THE STITCHER’S PRICE

Kali’s Emotional State: Controlled detonation. The fury has settled. The fear has fled. What’s left is something older—command bred from bloodlines that refused to die.

T

he Stitcher didn’t move. Kneeling in the field, it looked almost… reverent. Like a forgotten god praying to a relic, only it remembered. But Kali felt it, the storm coiling beneath its broken bones. A power stitched from sorrow, bound to something far older than even the Gate.

Bentley stood like stone between them, but didn’t charge. Because the horses knew, this wasn’t prey. This was penance.

The Stitcher raised its head. Eyes glowed like dying embers. Voice cracked like ancient thread:

“You carry her blood. The First Keeper. The one who left me.”

Kali didn’t flinch. “I’m not her.”

“No,” it rasped. “You are what she should have been.”

Irina’s blade didn’t lower.

Thorne’s threads hummed tighter.

Astraeus loomed above in dragon form, wings spread like a warning .

But Kali stepped forward.

“You remember her?”

The Stitcher bowed its head. “I remember when she sealed the Gate. I remember being left outside it. Screaming. Guarding nothing but silence.”
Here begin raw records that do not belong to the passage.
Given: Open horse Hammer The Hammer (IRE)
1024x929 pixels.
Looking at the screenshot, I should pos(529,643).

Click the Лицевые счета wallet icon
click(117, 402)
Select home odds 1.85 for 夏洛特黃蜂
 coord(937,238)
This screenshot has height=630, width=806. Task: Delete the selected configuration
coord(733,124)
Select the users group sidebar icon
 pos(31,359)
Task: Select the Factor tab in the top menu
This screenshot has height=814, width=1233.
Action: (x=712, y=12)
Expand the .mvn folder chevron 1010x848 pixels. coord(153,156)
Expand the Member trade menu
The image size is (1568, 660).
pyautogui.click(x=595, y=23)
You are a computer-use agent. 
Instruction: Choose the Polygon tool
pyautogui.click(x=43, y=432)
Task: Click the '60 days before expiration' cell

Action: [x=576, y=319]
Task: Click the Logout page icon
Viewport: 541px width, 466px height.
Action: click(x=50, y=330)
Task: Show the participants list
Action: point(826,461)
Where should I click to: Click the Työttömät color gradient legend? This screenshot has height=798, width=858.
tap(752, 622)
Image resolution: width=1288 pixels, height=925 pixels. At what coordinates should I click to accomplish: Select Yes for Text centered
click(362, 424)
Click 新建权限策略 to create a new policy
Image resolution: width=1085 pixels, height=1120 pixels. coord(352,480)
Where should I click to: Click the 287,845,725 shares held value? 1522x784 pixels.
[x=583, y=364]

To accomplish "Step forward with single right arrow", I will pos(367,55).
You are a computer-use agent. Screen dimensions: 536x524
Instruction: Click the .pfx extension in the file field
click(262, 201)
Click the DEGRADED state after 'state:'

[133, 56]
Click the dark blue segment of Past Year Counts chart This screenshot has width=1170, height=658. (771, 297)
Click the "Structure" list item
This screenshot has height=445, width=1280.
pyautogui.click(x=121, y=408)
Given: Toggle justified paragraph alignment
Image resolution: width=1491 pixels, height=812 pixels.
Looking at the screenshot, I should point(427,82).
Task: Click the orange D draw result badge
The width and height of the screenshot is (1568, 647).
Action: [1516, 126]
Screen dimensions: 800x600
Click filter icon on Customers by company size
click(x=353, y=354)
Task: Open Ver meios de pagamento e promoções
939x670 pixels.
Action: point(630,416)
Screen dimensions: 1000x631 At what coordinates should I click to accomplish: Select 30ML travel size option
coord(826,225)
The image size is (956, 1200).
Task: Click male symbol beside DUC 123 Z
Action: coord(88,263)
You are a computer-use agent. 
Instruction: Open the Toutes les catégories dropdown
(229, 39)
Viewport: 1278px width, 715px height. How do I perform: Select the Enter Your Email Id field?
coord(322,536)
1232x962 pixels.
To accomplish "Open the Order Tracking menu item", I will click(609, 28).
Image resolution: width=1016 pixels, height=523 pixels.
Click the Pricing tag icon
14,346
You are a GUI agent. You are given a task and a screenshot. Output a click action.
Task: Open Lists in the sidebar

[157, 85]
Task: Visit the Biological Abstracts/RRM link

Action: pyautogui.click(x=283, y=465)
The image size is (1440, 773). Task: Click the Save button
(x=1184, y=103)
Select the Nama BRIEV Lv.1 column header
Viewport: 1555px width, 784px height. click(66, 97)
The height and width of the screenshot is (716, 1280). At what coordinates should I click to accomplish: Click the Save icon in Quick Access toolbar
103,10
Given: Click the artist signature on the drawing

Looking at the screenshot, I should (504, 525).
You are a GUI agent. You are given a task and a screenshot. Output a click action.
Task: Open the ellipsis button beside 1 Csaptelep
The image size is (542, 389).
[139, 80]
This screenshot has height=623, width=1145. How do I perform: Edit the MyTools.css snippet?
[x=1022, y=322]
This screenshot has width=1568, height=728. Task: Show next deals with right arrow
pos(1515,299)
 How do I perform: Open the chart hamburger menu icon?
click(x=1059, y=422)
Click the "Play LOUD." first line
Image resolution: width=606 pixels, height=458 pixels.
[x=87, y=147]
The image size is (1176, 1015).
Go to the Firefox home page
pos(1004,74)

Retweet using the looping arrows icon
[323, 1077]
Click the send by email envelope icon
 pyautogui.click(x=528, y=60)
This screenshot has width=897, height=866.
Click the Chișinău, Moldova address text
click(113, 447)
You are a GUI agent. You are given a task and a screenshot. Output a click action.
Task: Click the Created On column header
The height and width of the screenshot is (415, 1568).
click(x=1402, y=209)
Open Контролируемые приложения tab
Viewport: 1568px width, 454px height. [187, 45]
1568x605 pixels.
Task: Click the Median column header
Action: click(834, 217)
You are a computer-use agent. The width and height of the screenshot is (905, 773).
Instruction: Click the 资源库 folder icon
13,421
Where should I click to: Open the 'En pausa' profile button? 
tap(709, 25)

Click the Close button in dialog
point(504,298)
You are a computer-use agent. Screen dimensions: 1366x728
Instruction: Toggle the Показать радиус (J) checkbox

Something inside Kali’s ribcage twisted. Her shadow stirred behind her, curious. Listening.

“What are you now?” she asked softly.

“Forgotten,” it said. “Failed. Flawed.”

Then its head rose.

“But you... You can fix what broke. You can bind me again if you wear the Hollow Crown fully. If you accept what she could not.”

Kali’s throat burned.

The shadows moved.

Bentley didn’t budge.

And then, the Gate pulsed.

Violet sigils spiraled through the air like fireflies stitched with fate.

Kali stepped forward, lifting her palm. “Show me,” she whispered, her hand lowering to the Stitcher’s chest.

The moment they touched, the Oracle Sigil ignited .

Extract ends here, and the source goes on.